UUP not in position to back devolution deal
Earlier, the Ulster Unionist leader Reg Empey said his party would not be supporting the landmark deal to devolve policing powers to Northern Ireland in a crucial Assembly vote next Tuesday.
Speaking after a meeting of UUP Assembly members in Templepatrick, Co Antrim, he said the Hillsborough Agreement on law and order transfer and parading was not acceptable in its current form.
Although Sinn Féin and the DUP have the electoral strength to push through the accord when it is put before the Assembly on Tuesday, a ‘no’ vote from the UUP will deprive them of the unanimous support they seek.
The party's decision is potentially problematic for Britain's Conservative Party, which has an electoral pact with the UUP in Northern Ireland.
David Cameron is a supporter of the Hillsborough deal and he now faces the prospect of going to the polls aligned to a party which opposes it.
Mr Empey said the party's executive will meet on Monday night to hear a report from him and to take a final decision.
The East Belfast MLA said the Stormont Executive needed to demonstrate an ability to address other outstanding issues facing it - such as the uncertainty over education reforms - before it could be trusted with security powers.
‘It remains our view that the current Executive must be capable of exercising its existing powers before such an important issue as policing and justice is devolved,’ he said.

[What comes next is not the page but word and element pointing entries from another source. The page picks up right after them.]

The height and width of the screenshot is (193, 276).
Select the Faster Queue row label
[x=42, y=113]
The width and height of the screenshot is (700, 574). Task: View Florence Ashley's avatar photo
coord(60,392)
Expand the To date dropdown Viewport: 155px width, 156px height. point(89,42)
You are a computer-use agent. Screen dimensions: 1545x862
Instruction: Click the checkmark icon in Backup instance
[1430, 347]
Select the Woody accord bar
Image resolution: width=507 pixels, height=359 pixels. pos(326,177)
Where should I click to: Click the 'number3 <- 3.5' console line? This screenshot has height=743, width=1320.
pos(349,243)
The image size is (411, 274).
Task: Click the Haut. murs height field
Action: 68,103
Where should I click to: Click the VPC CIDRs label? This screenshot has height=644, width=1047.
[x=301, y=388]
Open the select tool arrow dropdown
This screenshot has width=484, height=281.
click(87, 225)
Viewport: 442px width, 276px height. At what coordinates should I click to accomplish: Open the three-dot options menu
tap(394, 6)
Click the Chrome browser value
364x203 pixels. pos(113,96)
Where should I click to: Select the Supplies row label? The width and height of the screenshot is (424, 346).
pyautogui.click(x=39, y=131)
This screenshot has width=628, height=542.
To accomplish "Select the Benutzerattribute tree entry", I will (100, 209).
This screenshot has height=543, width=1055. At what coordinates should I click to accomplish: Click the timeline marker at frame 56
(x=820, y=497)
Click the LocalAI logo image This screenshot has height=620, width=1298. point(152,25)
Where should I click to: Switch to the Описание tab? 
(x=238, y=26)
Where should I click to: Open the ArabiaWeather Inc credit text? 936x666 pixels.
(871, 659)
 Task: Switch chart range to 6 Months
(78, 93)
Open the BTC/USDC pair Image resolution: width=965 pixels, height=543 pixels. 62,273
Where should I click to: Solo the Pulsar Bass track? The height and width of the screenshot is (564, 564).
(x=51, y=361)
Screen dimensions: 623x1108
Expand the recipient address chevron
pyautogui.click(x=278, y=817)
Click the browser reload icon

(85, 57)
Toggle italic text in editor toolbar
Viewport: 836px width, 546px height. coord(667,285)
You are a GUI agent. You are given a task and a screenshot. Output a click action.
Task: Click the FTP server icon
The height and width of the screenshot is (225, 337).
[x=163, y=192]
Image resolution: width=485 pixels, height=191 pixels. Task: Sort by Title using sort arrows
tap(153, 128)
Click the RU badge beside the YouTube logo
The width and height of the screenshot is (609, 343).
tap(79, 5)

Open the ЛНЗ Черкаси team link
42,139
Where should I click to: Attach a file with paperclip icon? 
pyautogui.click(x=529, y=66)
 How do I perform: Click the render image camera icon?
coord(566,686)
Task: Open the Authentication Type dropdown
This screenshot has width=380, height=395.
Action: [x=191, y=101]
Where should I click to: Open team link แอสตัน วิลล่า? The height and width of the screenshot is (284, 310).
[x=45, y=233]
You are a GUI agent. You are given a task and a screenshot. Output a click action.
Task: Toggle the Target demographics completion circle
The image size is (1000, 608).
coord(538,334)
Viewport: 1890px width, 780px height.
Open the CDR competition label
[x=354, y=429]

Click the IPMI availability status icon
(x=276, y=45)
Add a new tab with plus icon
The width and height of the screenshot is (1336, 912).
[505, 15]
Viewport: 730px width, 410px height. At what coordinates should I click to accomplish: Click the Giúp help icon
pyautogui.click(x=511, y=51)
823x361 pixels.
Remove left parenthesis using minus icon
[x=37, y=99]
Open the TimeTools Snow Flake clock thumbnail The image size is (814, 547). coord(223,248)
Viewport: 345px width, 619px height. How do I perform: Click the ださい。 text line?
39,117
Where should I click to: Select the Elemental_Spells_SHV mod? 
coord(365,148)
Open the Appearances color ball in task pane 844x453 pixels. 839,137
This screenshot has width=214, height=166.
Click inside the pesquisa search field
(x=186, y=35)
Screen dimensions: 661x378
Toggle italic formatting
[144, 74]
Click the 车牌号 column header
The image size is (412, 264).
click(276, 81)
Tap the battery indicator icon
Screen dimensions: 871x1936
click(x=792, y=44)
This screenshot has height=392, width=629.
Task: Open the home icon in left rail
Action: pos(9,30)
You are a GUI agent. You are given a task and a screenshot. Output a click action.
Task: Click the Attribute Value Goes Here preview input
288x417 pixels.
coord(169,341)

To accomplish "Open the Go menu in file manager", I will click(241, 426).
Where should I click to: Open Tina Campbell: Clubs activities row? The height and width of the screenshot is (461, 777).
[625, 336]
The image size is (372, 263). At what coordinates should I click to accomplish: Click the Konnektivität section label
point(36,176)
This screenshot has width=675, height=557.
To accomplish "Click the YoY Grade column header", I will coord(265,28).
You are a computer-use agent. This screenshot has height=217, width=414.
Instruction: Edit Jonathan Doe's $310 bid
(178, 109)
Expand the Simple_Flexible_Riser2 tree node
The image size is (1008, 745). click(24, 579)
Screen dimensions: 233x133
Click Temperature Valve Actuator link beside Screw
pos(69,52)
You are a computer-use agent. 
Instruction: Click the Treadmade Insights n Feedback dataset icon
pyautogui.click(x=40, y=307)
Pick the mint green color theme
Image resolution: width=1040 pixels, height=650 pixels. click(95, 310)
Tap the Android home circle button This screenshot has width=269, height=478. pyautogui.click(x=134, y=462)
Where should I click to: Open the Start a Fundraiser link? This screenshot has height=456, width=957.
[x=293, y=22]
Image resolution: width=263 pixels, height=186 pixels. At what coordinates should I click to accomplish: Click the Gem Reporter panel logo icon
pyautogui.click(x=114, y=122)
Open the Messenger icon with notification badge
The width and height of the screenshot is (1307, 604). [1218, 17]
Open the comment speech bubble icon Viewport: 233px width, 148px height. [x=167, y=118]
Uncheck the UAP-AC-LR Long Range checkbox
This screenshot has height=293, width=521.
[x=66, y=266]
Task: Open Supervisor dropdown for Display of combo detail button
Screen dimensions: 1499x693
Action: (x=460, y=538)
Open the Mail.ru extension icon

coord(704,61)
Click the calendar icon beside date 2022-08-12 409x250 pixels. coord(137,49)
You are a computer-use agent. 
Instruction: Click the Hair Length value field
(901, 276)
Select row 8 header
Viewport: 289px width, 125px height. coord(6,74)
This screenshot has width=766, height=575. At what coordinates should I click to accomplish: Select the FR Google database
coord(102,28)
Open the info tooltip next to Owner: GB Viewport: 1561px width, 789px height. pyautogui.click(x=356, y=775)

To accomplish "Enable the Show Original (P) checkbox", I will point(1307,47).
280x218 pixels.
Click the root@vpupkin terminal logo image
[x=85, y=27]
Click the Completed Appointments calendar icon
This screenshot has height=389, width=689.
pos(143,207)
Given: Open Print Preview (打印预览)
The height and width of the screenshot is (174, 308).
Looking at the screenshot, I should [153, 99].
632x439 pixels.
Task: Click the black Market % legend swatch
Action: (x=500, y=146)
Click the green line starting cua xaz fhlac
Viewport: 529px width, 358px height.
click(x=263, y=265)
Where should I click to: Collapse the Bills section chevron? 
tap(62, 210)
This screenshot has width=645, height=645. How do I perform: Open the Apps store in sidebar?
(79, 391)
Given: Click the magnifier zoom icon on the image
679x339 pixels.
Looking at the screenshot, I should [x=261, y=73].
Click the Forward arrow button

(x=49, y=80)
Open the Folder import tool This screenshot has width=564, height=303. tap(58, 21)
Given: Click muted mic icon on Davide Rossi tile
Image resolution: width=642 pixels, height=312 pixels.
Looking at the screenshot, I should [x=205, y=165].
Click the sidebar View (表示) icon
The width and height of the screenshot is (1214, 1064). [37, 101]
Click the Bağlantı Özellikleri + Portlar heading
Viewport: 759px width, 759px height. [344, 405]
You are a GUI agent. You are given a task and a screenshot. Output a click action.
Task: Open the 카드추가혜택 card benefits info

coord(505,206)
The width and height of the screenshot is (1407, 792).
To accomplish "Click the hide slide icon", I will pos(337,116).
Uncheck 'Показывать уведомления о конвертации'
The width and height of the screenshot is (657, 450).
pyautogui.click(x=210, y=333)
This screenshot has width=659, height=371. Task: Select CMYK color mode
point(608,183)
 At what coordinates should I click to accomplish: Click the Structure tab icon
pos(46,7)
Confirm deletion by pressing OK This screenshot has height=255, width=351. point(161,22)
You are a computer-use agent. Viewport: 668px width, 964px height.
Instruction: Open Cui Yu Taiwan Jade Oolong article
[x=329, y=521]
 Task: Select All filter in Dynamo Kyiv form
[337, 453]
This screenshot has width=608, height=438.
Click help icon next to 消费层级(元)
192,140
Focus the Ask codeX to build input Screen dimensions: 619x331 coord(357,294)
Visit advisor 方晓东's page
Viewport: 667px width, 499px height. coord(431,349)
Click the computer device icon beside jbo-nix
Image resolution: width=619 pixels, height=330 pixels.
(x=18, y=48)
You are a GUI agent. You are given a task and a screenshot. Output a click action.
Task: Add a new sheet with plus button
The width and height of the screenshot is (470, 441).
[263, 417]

He and his colleagues have now sent a series of proposals to the other parties in the Assembly designed to tackle the matters of concern to his party.
He said he would examine any responses to that document over the next 72 hours and did not totally rule out a change of position ahead of Tuesday.
‘Over the coming days we will continue to monitor progress on matters contained within our document,’ he said.
‘The Ulster Unionist Party remains committed to devolution and to providing strong, stable and effective government for all the people of Northern Ireland’, he added.
Earlier the DUP leader and First Minister Peter Robinson said people in Northern Ireland wanted to see this issue put to bed and dealt with.
He said he believed they would react very badly to any party that tried to stop Northern Ireland moving forward.
Mr Robinson said the Hillsborough Castle Agreement represented a fair deal for Northern Ireland.
Devolution of Policing and Justice: an objective which every single party in the Assembly is committed to, can occur in a stable and safe environment, he said.
He said every single party in the Assembly was committed to the devolution of policing and justice powers and should therefore stand over their commitments made to the public.
He said he believed that the people of Northern Ireland were tired of political point-scoring and party positioning.
They deserve to see devolution working better, he said.
'Dismal failure of political leadership'
Deputy First Minister Martin McGuinness described the move by the Ulster Unionist Party as a dismal failure of political leadership.
Speaking at the Sinn Féin Ard Fheis, Martin McGuinness said some of the measures proposed by the UUP would see the return of unionist majority rule.
Mr McGuinness also said that playing politics with the future of the institutions is unacceptable.